TEXT BLOCK:
——————————

Local creditors are anxious to hear what path Government’s debt restructuring programme will take, following Prime Minister Mia Mottley’s announcement last Friday that her week-old Barbados Labour Party (BLP) administration would ask local creditors to roll over principal maturities until restructuring agreements were concluded.
Chairman of the Barbados Private Sector Association (BPSA) Charles Herbert confirmed to Barbados TODAY this afternoon that local creditors had “lots of concern” about the path Government was taking, adding that the main concern was the lack of details at this point.
However, he quickly pointed out that they were not about to rush the process, since they wanted the officials to “get it right”.
“I think there are lots of concern, but at the minute there are no specifics. So we don’t know whether the ultimate restructuring deal that will be recommended, will deal with all of our concerns,” said
Herbert, moments after members of the private sector emerged from talks with visiting International Monetary Fund (IMF) officials.
Government’s overall bonds, loans and other financial liabilities are estimated at nearly US$9 billion currently, with more than two-thirds being domestic debt owed to local investors and banks.
Barbados TODAY understands that there has been some concern that a harsh restructuring programme could create a number of risks to the local financial system.
Herbert did not want to get into the specific concerns, but insisted that “everyone said clearly that we want to get it right the first time”.
“Nobody can make specific comments or be specific about what they are worried about because you don’t know if what you are worried about is in the recommendation because there are no recommendations yet. There is nothing you can do until there is a firm proposal on the table. You can’t worry about the diagnosis until you hear the diagnosis. So we are all waiting to hear, but there is nothing to hear at the moment,” he explained.
“What everyone said very clearly is that we want to get it right the first time. That is the experience of other countries. So we don’t want to rush it, we want to get it right. We need to let the consultants do their job, come back with recommendations and then there will be something to discuss. But right now there is just the knowledge that the consultants are in, there is something that they intend to do, but there are no specifics,” added Herbert, who described today’s talks with the IMF as “cordial and non-specific”.
He explained that the meeting was simply intended to bring the IMF up to speed on the general spirit of cooperation that existed between the Social Partners – Government, labour and private sector – in order to formulate a national framework.
Herbert said he understood the process leading up to a decision on a programme between Government and the IMF could take several weeks and the general consensus was that a viable framework was needed.
“It is really just the beginning of the process that will take some time. There are a lot of creditors who are worried and therefore from that point of view, it is in our interest to get past the process as quickly as possible. But we have a lot of groundwork to deal with in getting it right,” he said.

——————————

RAW DATA:
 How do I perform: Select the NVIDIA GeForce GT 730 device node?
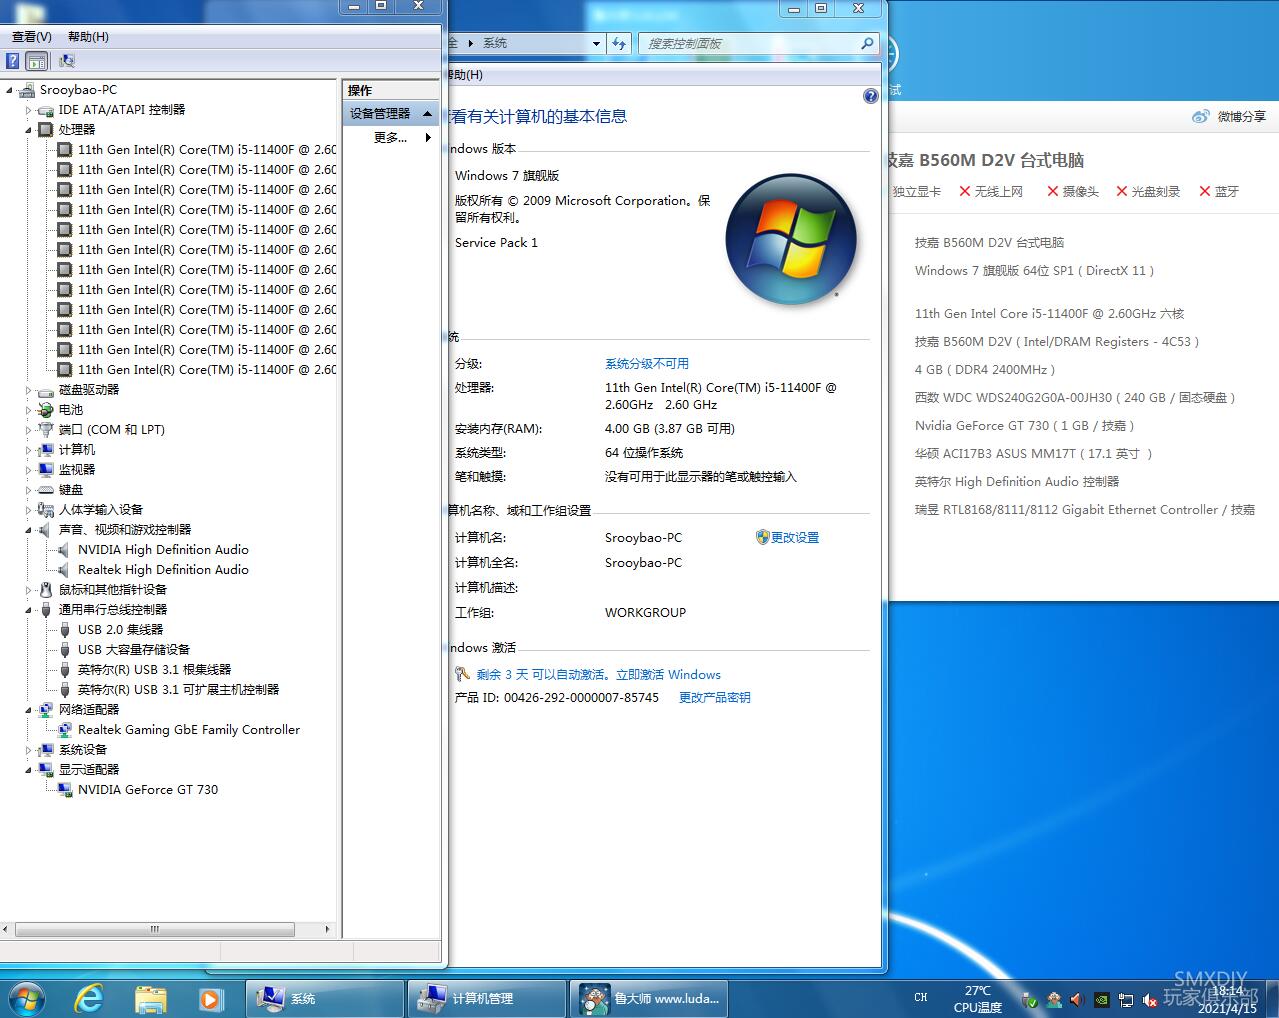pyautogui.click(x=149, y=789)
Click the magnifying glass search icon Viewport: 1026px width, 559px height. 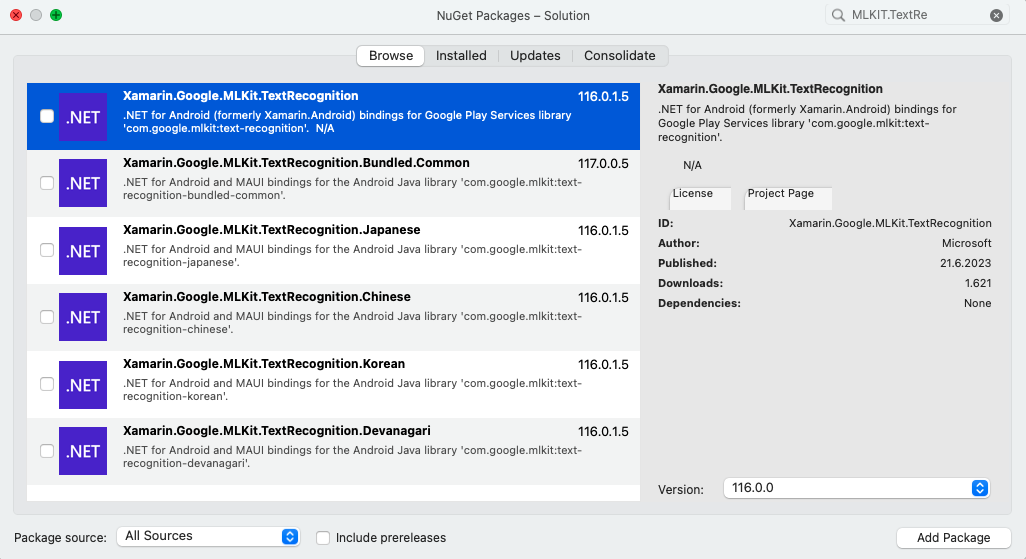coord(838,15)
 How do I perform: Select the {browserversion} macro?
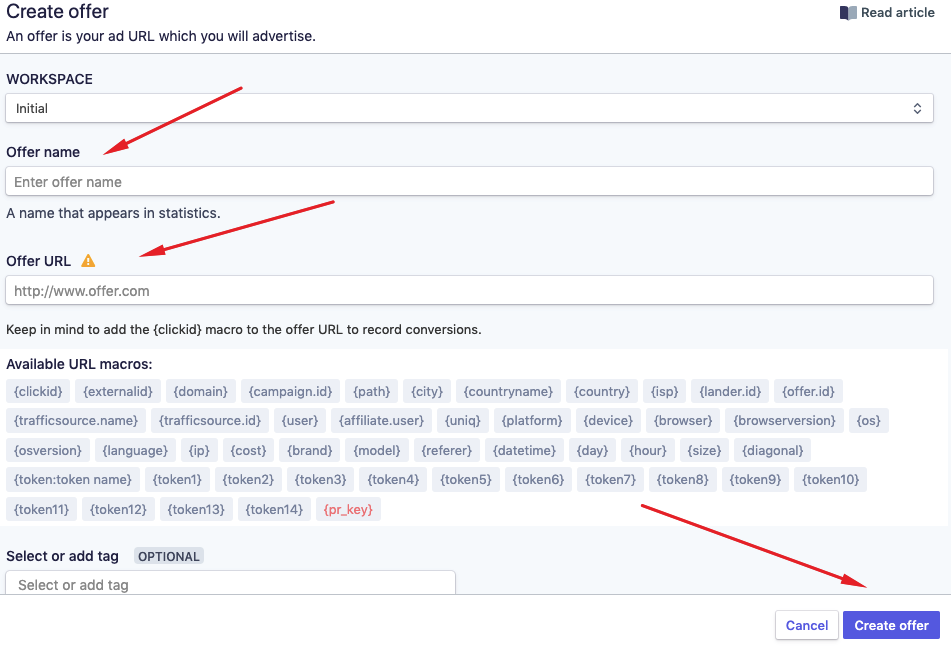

——————————

APPLY WHAT YOU READ:
- A) Which groups does the debt restructuring article name as the Social Partners?
- B) Repeat the debt restructuring article word for word from "Government’s overall bonds, loans" to "investors and banks.".

EXERCISE SOLUTIONS:
- A) Government, labour, private sector

- B)
Government’s overall bonds, loans and other financial liabilities are estimated at nearly US$9 billion currently, with more than two-thirds being domestic debt owed to local investors and banks.